— Begin Records supplied —

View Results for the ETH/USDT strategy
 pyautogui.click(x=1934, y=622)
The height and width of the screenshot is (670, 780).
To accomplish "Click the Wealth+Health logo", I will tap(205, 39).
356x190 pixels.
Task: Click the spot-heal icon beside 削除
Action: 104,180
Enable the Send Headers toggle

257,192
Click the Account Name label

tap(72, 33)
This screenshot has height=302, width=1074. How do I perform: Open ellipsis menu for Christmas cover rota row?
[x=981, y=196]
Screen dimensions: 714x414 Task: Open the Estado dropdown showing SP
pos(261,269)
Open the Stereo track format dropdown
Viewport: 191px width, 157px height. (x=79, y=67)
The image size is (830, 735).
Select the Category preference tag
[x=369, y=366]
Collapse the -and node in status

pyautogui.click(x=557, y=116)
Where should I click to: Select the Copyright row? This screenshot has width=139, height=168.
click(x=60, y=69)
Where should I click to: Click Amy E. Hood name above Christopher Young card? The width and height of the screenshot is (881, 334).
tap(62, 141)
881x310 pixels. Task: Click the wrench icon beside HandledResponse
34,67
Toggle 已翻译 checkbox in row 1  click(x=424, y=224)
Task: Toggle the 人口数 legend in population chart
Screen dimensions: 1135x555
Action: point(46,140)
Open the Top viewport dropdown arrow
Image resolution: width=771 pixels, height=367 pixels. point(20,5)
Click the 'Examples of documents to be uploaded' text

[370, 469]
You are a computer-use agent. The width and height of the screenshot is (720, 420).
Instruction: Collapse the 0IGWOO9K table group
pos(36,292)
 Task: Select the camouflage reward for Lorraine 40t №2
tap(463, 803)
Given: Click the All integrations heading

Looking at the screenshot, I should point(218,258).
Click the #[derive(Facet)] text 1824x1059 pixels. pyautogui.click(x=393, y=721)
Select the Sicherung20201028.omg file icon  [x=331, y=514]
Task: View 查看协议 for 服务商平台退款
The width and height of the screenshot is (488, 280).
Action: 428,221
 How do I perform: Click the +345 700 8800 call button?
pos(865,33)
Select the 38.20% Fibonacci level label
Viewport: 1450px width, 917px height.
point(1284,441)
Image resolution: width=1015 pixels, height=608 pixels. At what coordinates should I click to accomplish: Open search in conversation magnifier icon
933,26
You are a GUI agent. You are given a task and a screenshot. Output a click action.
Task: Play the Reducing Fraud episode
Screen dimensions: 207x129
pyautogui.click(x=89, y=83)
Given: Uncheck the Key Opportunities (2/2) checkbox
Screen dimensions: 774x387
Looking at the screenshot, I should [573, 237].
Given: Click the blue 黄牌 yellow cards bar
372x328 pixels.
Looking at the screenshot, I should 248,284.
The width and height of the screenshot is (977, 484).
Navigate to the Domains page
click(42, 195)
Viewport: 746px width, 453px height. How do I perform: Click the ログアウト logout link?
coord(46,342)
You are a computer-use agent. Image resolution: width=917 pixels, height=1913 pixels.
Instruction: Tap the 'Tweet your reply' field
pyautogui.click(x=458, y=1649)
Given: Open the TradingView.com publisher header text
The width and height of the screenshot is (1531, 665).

— End Records supplied —

Copy out every line above word for word, keeping them in their original order.

View Results for the ETH/USDT strategy
 pyautogui.click(x=1934, y=622)
The height and width of the screenshot is (670, 780).
To accomplish "Click the Wealth+Health logo", I will tap(205, 39).
356x190 pixels.
Task: Click the spot-heal icon beside 削除
Action: 104,180
Enable the Send Headers toggle

257,192
Click the Account Name label

tap(72, 33)
This screenshot has height=302, width=1074. How do I perform: Open ellipsis menu for Christmas cover rota row?
[x=981, y=196]
Screen dimensions: 714x414 Task: Open the Estado dropdown showing SP
pos(261,269)
Open the Stereo track format dropdown
Viewport: 191px width, 157px height. (x=79, y=67)
The image size is (830, 735).
Select the Category preference tag
[x=369, y=366]
Collapse the -and node in status

pyautogui.click(x=557, y=116)
Where should I click to: Select the Copyright row? This screenshot has width=139, height=168.
click(x=60, y=69)
Where should I click to: Click Amy E. Hood name above Christopher Young card? The width and height of the screenshot is (881, 334).
tap(62, 141)
881x310 pixels. Task: Click the wrench icon beside HandledResponse
34,67
Toggle 已翻译 checkbox in row 1  click(x=424, y=224)
Task: Toggle the 人口数 legend in population chart
Screen dimensions: 1135x555
Action: point(46,140)
Open the Top viewport dropdown arrow
Image resolution: width=771 pixels, height=367 pixels. point(20,5)
Click the 'Examples of documents to be uploaded' text

[370, 469]
You are a computer-use agent. The width and height of the screenshot is (720, 420).
Instruction: Collapse the 0IGWOO9K table group
pos(36,292)
 Task: Select the camouflage reward for Lorraine 40t №2
tap(463, 803)
Given: Click the All integrations heading

Looking at the screenshot, I should point(218,258).
Click the #[derive(Facet)] text 1824x1059 pixels. pyautogui.click(x=393, y=721)
Select the Sicherung20201028.omg file icon  [x=331, y=514]
Task: View 查看协议 for 服务商平台退款
The width and height of the screenshot is (488, 280).
Action: 428,221
 How do I perform: Click the +345 700 8800 call button?
pos(865,33)
Select the 38.20% Fibonacci level label
Viewport: 1450px width, 917px height.
point(1284,441)
Image resolution: width=1015 pixels, height=608 pixels. At what coordinates should I click to accomplish: Open search in conversation magnifier icon
933,26
You are a GUI agent. You are given a task and a screenshot. Output a click action.
Task: Play the Reducing Fraud episode
Screen dimensions: 207x129
pyautogui.click(x=89, y=83)
Given: Uncheck the Key Opportunities (2/2) checkbox
Screen dimensions: 774x387
Looking at the screenshot, I should [573, 237].
Given: Click the blue 黄牌 yellow cards bar
372x328 pixels.
Looking at the screenshot, I should 248,284.
The width and height of the screenshot is (977, 484).
Navigate to the Domains page
click(42, 195)
Viewport: 746px width, 453px height. How do I perform: Click the ログアウト logout link?
coord(46,342)
You are a computer-use agent. Image resolution: width=917 pixels, height=1913 pixels.
Instruction: Tap the 'Tweet your reply' field
pyautogui.click(x=458, y=1649)
Given: Open the TradingView.com publisher header text
The width and height of the screenshot is (1531, 665).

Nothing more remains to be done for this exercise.